My little six-year-old darling was picking up trash off the school grounds with her Daisy Scout troop this afternoon when she came upon a $20 bill. It was a cause for much celebration and excitement. She was the heroine of her little group.
And then I made her turn it in to the office on the off chance that someone comes in asking about it.
We didn’t even discuss it. I just took her into the office and turned in the money and watched her little face crumble. And felt instantly like I had made a mistake. But of course it was too late to back out with the principal in front of me and the money handed over.
I don’t regret giving the rightful owner a chance to claim the money, but I do regret the way I handled things in turning it in. I took my sobbing little girl home and held her in my lap and talked about why I had done what I had done, how there could be another little girl sobbing at home right now because she had lost the $20 her parents had given her for something at school, and how grateful she would be that another child turned it in.
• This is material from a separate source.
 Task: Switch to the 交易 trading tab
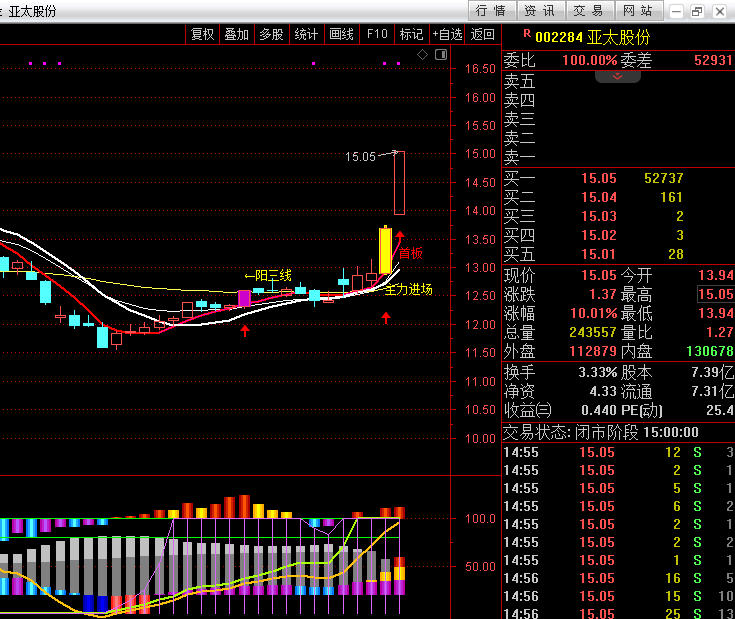[x=588, y=11]
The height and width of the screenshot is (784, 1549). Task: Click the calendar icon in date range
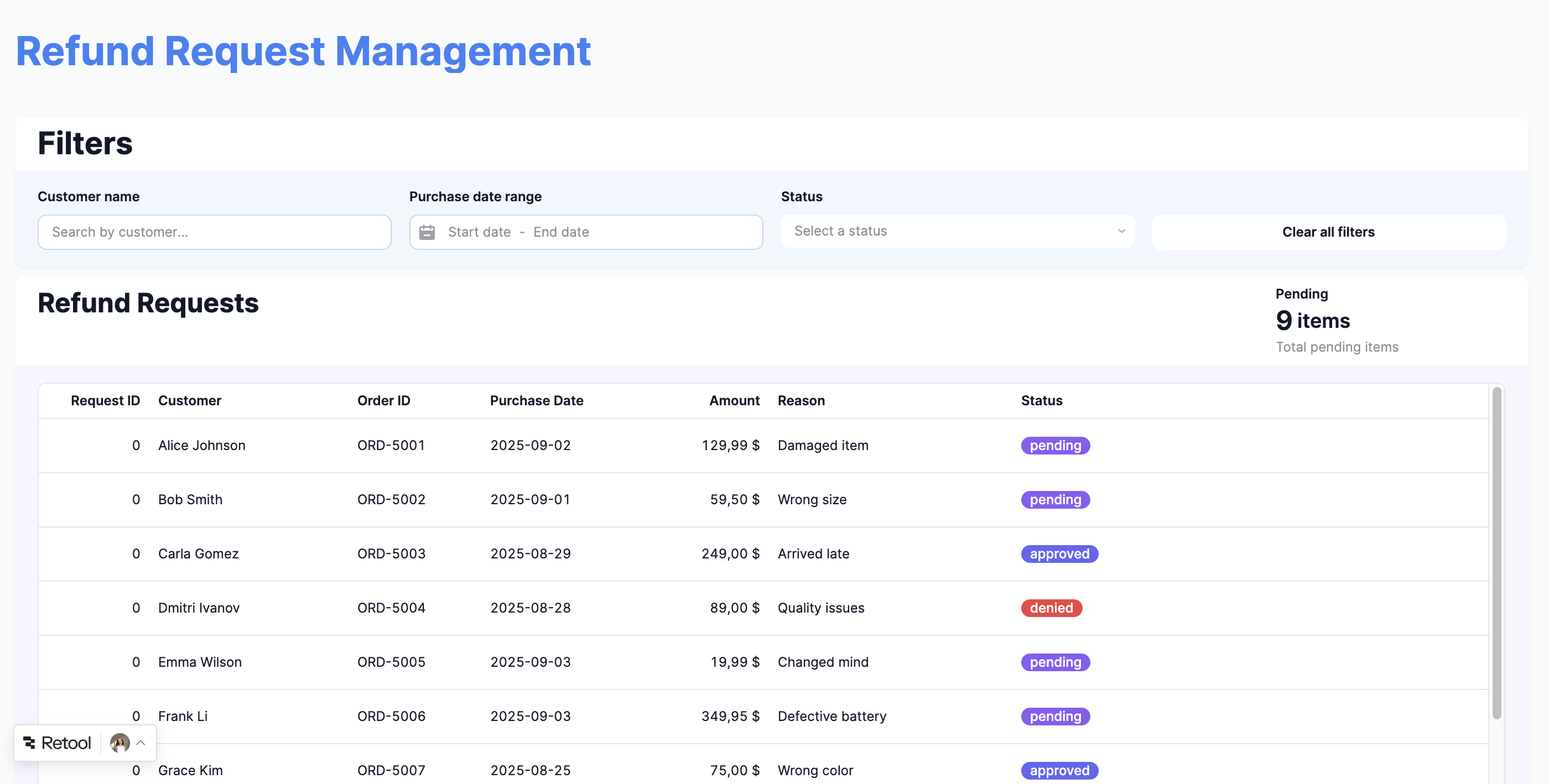[x=427, y=232]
Then I apologized to her for not giving her a chance to hold onto her find for a little bit to show it to Daddy, and for not discussing with her the right thing to do before just doing it. I asked her to forgive me, and without hesitation, through her sobs, she said, “I forgive you, Mama. I love you.” And I felt worse. I asked how I could make it up to her.
We had a good afternoon afterward. We talked about finally instituting an allowance so the kids can have spending money that they don’t find on the ground, and I painted her toenails sparkly pink, and she got to watch that episode of The Simpsons where Lisa does a science experiment to prove that a hamster is smarter than her brother. She seems content.
One thing about parenting that never fails to amaze me is how sometimes even when you have what looks like a clear-cut path in front of you, you can feel like you made the wrong turn. I guess that’s true for life in general, but the stakes seem higher with kids. I really don’t want to screw this up.